Can I ask which garage you used.

I have to fill mine for the first time soon but can't find anywhere to fill up.


----------



## Pauljenny (Oct 29, 2020)

Look on the web, Rob there's loads of info on where, availability and price.


----------



## Tezza33 (Oct 29, 2020)

I sometimes fill up at a place near you Rob on the A1,  it is on a roundabout on the south bound side but I will try and find it for you


----------



## Robmac (Oct 29, 2020)

Tezza33 said:


> I sometimes fill up at a place near you Rob on the A1,  it is on a roundabout on the south bound side but I will try and find it for you



Is it the Shell garage at Buckden Terry?


----------



## yeoblade (Oct 29, 2020)

Topmast said:


> Thinking about it now I should have expected it . Two years ago when I collected my present van the previous owner had just refilled both gas bottles as now almost empty I went to the garage today for refilling never having had experience of doing this the very friendly girl who was serving fuel told me that they preferred to do it for me, she then connected pump etc then walked away to serve next customer while gas was being pumped into my cylinders when full she came back to disconnect there was a whoosh of gas very like a compressor blowing of I must have leapt three feet into the air as was totally not expecting any sort of noise,Have to say the lady attendant was laughing fit to burst and said it always does that. I must be getting nervous.

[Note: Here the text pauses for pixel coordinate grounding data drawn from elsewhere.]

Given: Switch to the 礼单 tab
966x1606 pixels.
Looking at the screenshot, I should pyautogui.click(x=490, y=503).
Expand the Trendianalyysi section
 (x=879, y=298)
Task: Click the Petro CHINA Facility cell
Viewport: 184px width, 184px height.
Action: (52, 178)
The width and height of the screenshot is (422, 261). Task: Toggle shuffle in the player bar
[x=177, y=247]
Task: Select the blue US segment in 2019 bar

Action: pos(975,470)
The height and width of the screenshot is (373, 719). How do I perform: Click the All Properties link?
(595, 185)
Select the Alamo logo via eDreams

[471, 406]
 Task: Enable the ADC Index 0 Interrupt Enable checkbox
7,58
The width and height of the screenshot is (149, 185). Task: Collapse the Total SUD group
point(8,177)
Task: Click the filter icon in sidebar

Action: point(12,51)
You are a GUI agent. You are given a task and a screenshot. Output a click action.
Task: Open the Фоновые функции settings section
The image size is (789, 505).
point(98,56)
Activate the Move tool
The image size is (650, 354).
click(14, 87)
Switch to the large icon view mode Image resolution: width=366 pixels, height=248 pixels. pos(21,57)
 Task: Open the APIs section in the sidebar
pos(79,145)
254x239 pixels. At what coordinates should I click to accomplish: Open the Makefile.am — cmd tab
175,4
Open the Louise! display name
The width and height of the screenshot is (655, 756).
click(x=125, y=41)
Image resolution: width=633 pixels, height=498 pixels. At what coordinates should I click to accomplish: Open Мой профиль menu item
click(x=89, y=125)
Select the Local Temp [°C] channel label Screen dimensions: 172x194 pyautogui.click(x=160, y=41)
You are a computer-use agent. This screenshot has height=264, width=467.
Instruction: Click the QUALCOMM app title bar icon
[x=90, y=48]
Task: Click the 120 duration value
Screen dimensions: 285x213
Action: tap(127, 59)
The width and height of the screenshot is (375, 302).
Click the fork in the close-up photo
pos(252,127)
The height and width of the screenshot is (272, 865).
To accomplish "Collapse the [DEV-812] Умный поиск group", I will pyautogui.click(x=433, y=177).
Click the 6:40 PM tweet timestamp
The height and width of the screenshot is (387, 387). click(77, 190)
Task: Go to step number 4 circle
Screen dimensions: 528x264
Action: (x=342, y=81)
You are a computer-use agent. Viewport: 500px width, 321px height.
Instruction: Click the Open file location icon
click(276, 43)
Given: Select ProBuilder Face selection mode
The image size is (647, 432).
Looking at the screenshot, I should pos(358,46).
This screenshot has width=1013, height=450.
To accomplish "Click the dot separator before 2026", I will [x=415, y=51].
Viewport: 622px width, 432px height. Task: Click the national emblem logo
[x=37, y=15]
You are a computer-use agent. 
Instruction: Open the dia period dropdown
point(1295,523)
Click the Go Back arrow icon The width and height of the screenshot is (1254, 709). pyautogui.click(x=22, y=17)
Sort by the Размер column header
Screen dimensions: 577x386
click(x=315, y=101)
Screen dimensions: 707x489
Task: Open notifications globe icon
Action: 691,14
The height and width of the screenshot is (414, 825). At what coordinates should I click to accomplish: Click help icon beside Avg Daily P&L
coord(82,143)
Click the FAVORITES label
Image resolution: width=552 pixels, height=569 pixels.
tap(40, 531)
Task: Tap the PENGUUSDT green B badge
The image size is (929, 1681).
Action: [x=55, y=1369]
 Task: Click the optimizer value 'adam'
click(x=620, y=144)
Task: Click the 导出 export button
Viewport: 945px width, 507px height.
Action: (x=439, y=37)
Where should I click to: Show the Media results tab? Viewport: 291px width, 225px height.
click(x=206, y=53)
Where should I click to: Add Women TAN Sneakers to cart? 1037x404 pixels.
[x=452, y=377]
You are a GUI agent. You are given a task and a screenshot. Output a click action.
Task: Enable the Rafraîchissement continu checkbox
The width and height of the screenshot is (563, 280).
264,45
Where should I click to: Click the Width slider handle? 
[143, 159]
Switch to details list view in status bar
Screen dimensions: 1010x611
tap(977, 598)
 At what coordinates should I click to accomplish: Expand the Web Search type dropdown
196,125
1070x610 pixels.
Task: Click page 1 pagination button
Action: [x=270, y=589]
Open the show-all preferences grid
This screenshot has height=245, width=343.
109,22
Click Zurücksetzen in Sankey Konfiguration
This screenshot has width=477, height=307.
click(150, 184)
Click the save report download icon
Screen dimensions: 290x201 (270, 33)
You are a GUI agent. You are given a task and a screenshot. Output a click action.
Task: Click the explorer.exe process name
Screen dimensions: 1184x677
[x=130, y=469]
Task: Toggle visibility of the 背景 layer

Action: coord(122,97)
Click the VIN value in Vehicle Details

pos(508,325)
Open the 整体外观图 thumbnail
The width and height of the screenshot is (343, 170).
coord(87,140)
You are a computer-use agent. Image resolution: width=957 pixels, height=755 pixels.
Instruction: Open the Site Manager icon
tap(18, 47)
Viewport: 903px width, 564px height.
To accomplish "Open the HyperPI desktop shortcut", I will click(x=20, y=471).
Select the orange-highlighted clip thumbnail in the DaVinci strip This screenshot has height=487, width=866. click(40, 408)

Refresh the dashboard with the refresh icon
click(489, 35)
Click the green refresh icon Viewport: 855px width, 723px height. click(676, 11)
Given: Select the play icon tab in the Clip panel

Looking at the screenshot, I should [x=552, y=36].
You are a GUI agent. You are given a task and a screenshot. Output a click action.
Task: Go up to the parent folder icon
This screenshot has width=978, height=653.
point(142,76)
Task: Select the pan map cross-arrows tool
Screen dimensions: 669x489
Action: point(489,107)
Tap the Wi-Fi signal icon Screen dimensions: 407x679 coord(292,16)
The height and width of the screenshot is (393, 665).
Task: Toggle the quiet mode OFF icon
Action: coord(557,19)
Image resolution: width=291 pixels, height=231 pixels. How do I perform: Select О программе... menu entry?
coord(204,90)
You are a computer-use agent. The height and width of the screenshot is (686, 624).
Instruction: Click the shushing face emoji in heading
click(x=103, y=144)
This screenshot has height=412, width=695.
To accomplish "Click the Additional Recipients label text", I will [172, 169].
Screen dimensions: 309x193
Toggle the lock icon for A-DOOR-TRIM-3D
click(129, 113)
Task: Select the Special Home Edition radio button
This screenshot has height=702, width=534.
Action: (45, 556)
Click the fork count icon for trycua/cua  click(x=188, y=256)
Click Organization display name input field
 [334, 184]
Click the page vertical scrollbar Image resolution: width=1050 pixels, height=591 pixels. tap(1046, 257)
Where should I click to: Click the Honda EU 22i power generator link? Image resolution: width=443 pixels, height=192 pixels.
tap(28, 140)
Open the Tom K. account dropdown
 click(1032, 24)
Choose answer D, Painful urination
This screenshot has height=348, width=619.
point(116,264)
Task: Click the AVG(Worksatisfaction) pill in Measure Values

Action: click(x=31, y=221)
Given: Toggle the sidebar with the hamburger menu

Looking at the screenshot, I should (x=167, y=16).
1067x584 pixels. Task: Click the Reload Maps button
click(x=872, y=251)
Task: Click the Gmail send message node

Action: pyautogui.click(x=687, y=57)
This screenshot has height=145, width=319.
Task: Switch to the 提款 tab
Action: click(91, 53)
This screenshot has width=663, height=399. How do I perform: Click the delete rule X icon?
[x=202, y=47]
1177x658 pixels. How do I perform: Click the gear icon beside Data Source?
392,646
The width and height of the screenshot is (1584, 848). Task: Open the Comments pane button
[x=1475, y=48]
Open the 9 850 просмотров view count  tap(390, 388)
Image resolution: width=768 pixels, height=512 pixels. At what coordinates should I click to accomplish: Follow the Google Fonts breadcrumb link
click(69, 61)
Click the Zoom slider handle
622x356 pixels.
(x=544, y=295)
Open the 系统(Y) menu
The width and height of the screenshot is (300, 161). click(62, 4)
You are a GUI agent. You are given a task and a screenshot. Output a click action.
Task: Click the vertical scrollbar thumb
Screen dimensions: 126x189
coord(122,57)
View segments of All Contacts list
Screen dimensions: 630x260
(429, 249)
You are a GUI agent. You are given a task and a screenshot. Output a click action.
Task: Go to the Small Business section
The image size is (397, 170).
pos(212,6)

Not a big user off gas then, 2 years!


----------



## Tezza33 (Oct 29, 2020)

Robmac said:


> Is it the Shell garage at Buckden Terry?


Yes Rob, that's the one









The phone number is on there if you want to ring them first to confirm


----------



## Phantom (Oct 29, 2020)

Well there's a first time for everything. For about 2 years we just used to go to a local caravan place who filled up our LPG cylinders at a good price. So the first time on a forecourt was slightly daunting but simples!


----------



## Robmac (Oct 29, 2020)

Tezza33 said:


> Yes Rob, that's the one
> View attachment 88616
> 
> View attachment 88617
> ...



Thanks Terry.

I will give them a ring tomorrow.


----------



## Topmast (Oct 29, 2020)

Robmac said:


> Is it the Shell garage at Buckden Terry?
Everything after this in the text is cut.